Leaving aside the blind luck or intentional knob-fiddling for now, let's get back to the anthropic principle.

If there are many universes, and the physics of these universes can vary, then maybe we're just in one of the few universes with the right physics for life, just like we're on one of the few planets with the conditions suitable for life.

But that is a big "if".

Can we justify the idea of a multiverse with changing fundamental constants?

Well, it turns out that multiple rather well-regarded ideas do support this.

For example, we have string theory.

This candidate theory of everything suggests that the values of the fundamental constants, including the vacuum energy, are set by the particular configuration of the extra coil dimensions of that theory.

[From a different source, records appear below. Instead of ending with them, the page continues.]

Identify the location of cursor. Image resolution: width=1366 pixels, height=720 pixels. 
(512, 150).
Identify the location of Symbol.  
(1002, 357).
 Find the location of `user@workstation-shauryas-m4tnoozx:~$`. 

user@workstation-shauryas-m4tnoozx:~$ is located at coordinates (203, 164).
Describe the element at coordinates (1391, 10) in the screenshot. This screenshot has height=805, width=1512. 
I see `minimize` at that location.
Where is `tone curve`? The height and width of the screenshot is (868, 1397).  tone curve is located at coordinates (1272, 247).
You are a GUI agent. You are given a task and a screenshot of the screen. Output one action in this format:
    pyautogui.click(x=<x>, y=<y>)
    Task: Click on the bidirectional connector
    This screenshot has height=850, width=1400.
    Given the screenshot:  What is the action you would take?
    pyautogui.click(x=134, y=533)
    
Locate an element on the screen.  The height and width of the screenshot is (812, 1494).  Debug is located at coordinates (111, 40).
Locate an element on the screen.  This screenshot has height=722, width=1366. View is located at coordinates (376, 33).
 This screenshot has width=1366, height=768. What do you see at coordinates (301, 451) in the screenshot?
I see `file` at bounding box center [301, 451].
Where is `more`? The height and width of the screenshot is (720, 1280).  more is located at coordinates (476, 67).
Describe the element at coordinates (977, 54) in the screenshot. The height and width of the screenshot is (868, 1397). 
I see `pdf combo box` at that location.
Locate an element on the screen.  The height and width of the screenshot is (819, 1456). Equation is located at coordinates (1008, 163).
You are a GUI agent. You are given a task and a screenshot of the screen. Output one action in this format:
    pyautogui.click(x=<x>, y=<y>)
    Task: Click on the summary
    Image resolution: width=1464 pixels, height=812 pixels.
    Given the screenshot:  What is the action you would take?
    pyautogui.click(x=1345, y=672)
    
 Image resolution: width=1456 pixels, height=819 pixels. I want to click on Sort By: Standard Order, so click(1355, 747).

Countless such configurations are possible with any given universe, or perhaps every section of the same universe having different properties.

And there are other proposals for how the fundamental constants might vary over space or between universes.

But how to get enough universes to make sure that our extremely improbable configuration of dials becomes a sure thing?

Again, there are multiple options.

Andre Linde's eternal inflation is perhaps the most popular.

Bubbled universe that's forming in a larger, exponentially expanding space-time, and in each bubble, the constants of nature, and especially the vacuum energy, taking on different values.

In fact, we covered this already.

Or there's Lee Smolin's idea that universes are born when black holes form, with each new universe having slightly different fundamental constants to its parents.

Now, we'll come back to that one.

Coupled with some popular albeit speculative ideas about multiverses, the strong anthropic principle seems to make sense of the incredible fine-tuning of our own universe.

But does that fine-tuning actually predict the multiverse?

Well, this is a highly controversial point.

But despite popular opinion, it's not untestable.

And we will test it in an upcoming episode.

And in doing so, perhaps make a little more sense of our extremely fine-tuned patch of space-time.